Once the line holding "This screenshot has width=690, height=449." is found, output it and all remaining lines of the data exactly, with every picture left out.

[Stored data]
##############################

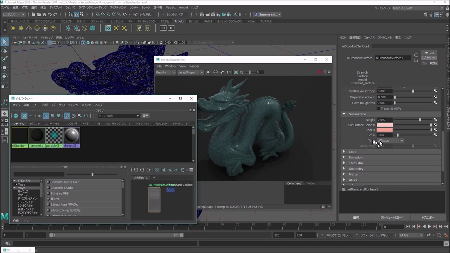The image size is (450, 253).
Task: Open the subsurface Type diffusion dropdown
Action: pyautogui.click(x=390, y=141)
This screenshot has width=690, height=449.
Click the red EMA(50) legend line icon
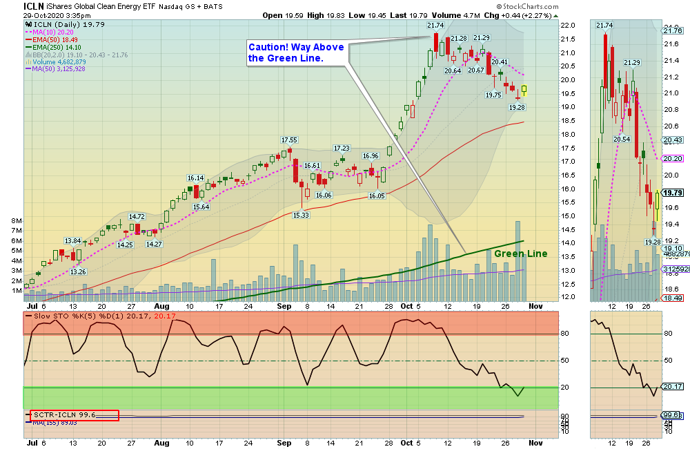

##############################

** Task output **
This screenshot has width=690, height=449.
Click the red EMA(50) legend line icon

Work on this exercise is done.